SPIN Singles Mix: Travi$ Scott, Ducktails, Bilal, and More
SPIN staffers handpick their can't-miss tracks to get you through the week
Welcome to SPIN‘s Singles Mix! SPIN staffers have rounded up their favorite, must-hear tracks for your personal playlists. Collecting the finest from New Jersey guitar-pop professionals, tech-house ravers, pint-sized Swedish nymphettes, and more, these are the songs you need to know right now.
Bilal, “Satellites” (Purpose Music Group/eOne Music)
A Philadelphia native from the Roots’ Okayplayer collective whose falsetto has graced works by Beyoncé and Kendrick Lamar, Bilal Sayeed Oliver has been a best-kept-secret of the mainstream for years, and his own work leans toward the psychedelic. Just listen to the watery guitar and foamy organ that pools below his curling whine on “Satellites,” which is more like an acid-rock song than the neo-soul he’s typically associated with. He calls himself a “twisted vigilante” in the bizarre second half, over jagged salsa-metal that may finally make him a belated headliner in his own right. — DAN WEISS
Cyril Hahn feat. Joel Ford, “Last” (PMR Records)

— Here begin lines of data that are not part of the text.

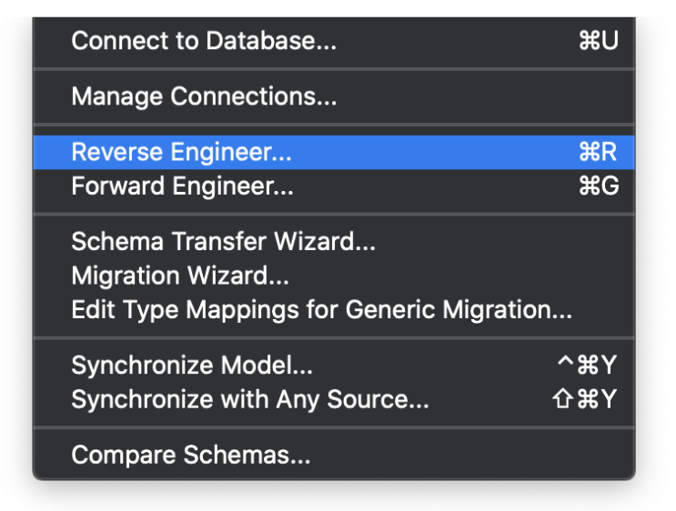Choose the wizard entry for transferring schemas
The image size is (676, 511).
pyautogui.click(x=223, y=241)
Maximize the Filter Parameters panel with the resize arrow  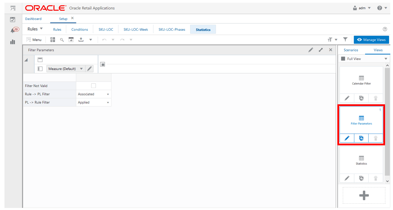coord(321,50)
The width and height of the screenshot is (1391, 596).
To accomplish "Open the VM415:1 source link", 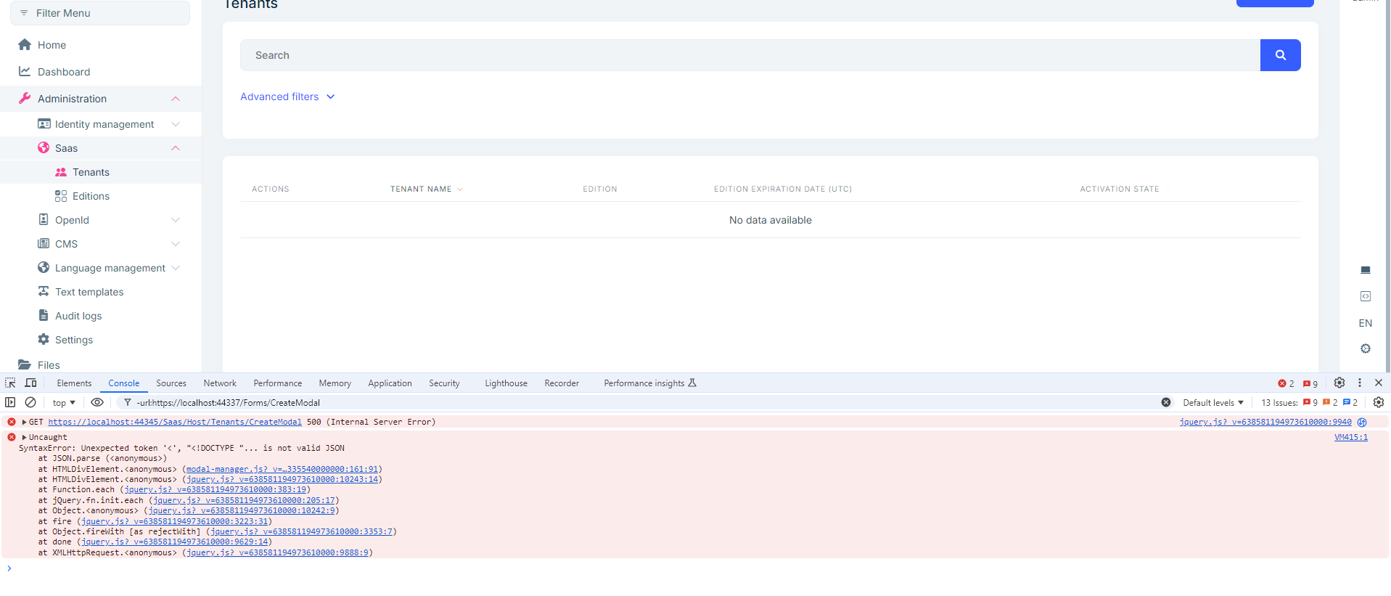I will (x=1350, y=437).
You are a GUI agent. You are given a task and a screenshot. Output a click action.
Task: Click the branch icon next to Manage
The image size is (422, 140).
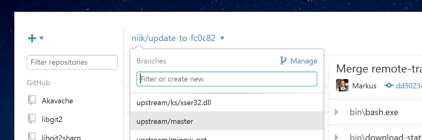(283, 61)
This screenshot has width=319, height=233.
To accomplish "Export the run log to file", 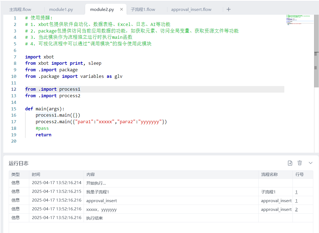I will point(290,163).
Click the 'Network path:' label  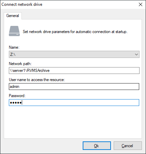coord(20,64)
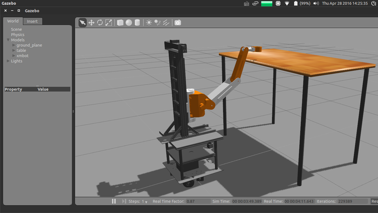Open the Steps count dropdown
Viewport: 378px width, 213px height.
coord(144,202)
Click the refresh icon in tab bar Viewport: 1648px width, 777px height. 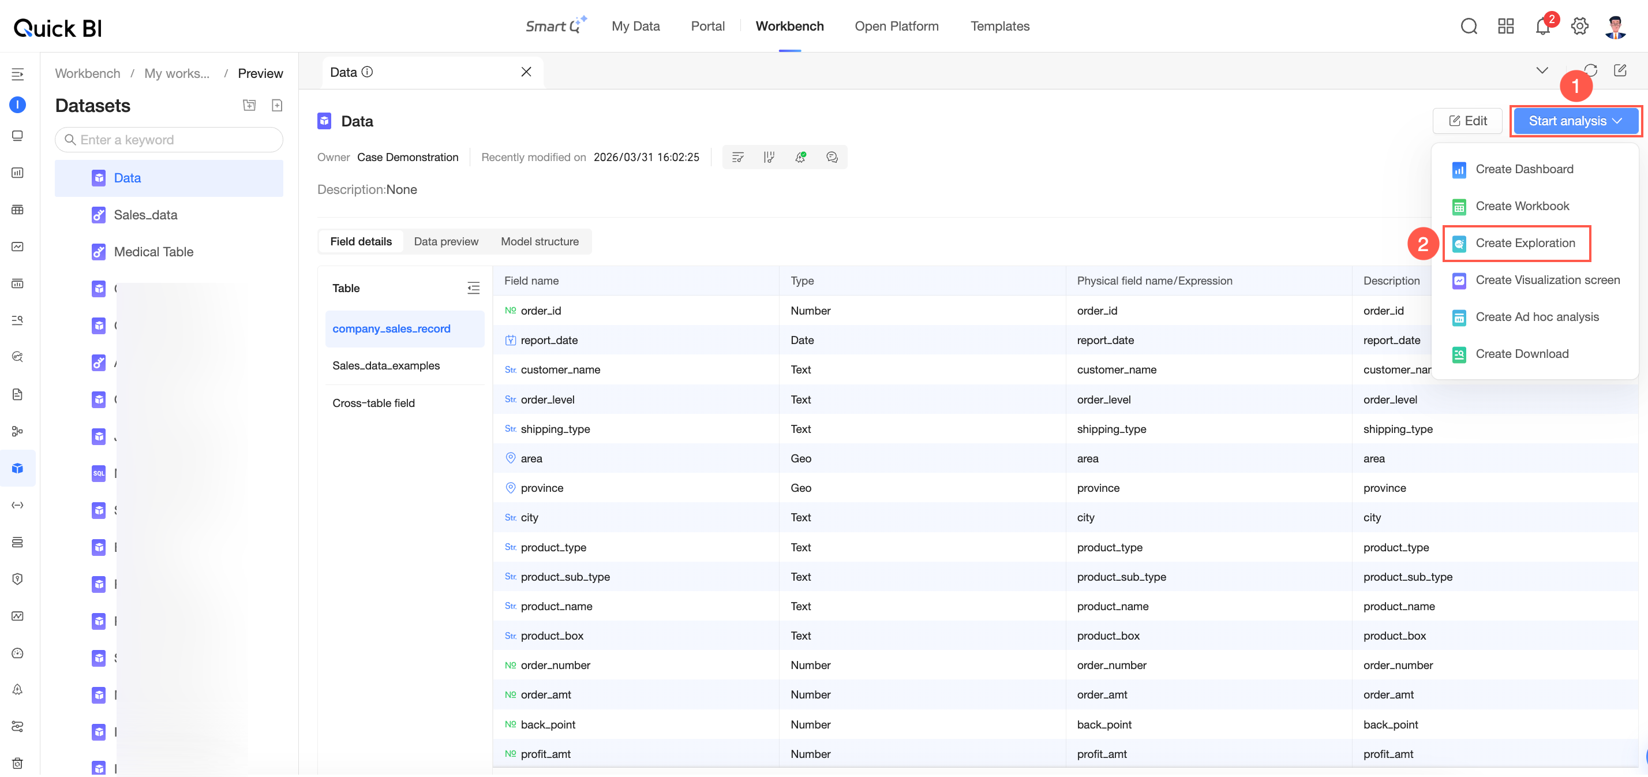(x=1590, y=70)
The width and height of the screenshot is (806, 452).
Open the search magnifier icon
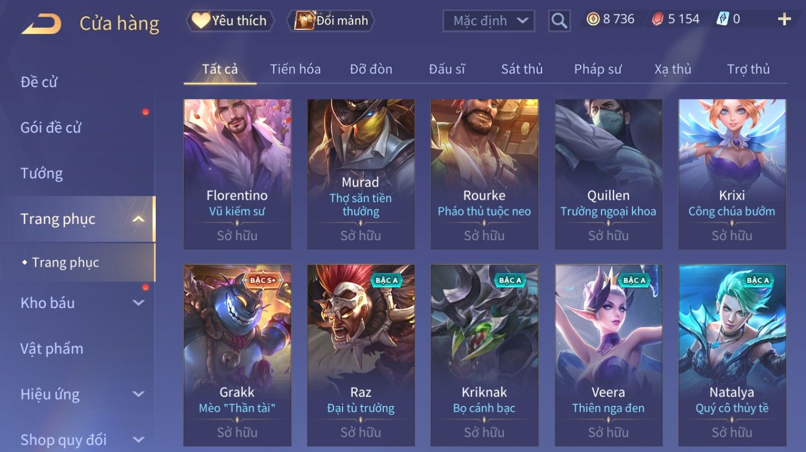tap(559, 21)
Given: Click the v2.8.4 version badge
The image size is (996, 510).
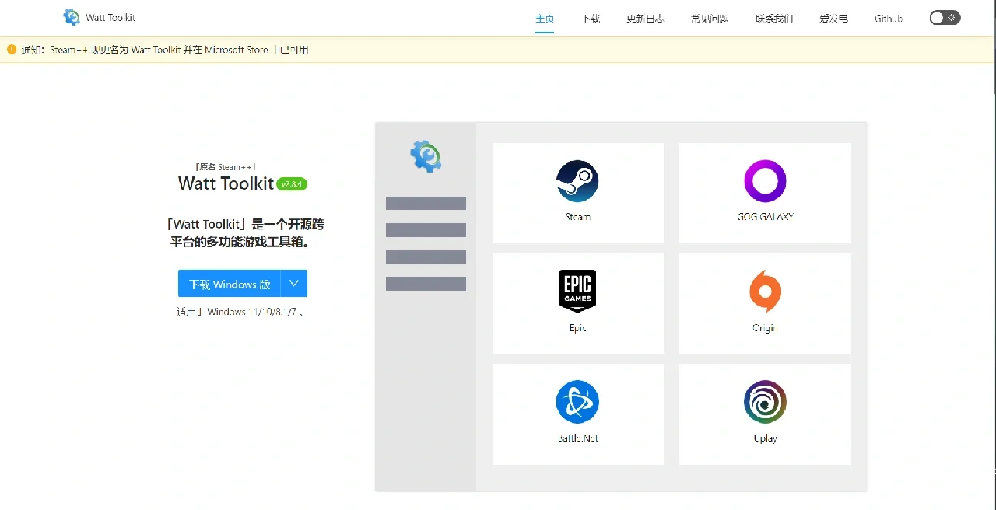Looking at the screenshot, I should (292, 183).
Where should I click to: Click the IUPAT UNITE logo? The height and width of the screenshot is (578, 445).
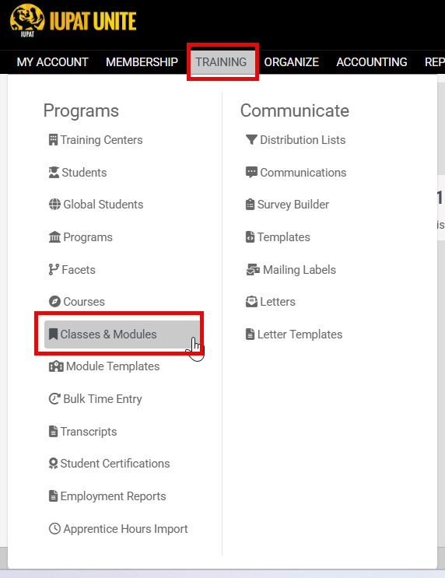pyautogui.click(x=73, y=21)
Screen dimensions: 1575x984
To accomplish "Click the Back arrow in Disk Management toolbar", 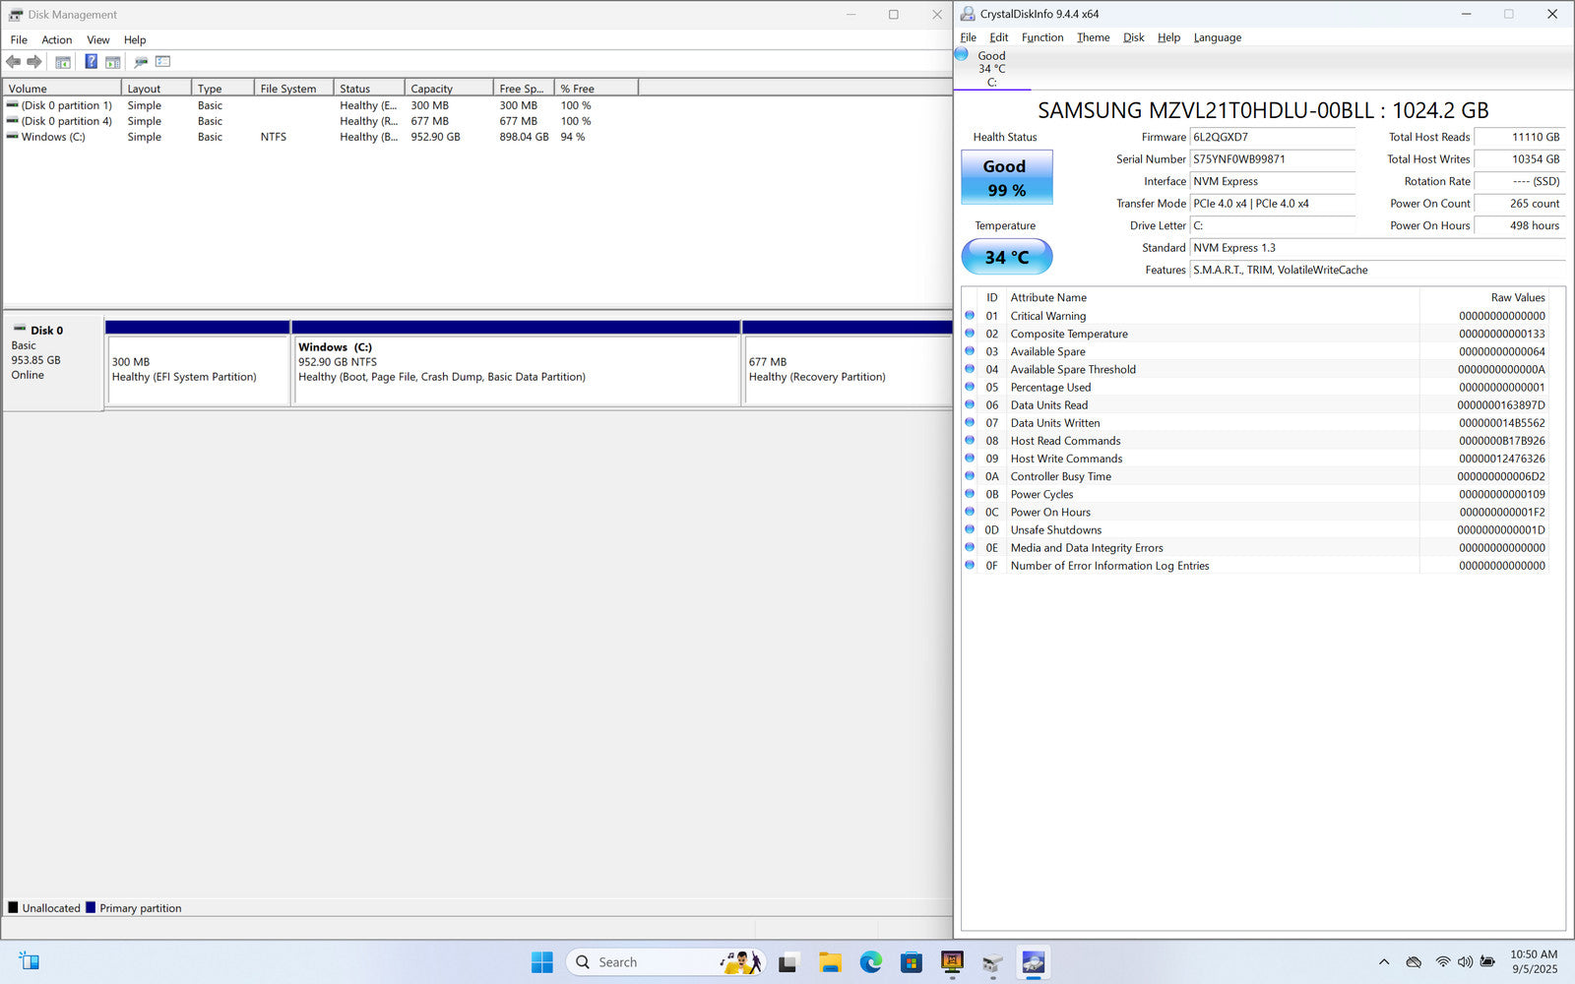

Vancouver-via-Switzerland producer Cyril Hahn cut his teeth writing folk songs — not something you might expect from a signee to Disclosure’s label — but his originals and remixes are some of the smoothest melodic electronica you’ll find this side of the Atlantic. “Last” bobs along like a slightly storm-addled surf as Joel Ford, one-half of Brooklyn’s most eclectic danceniks Ford & Lopatin and affiliate of Young Ejecta, provides soothing, good-for-swaying vibes. — HARLEY BROWN
Deradoorian, “A Beautiful Woman” (Anticon)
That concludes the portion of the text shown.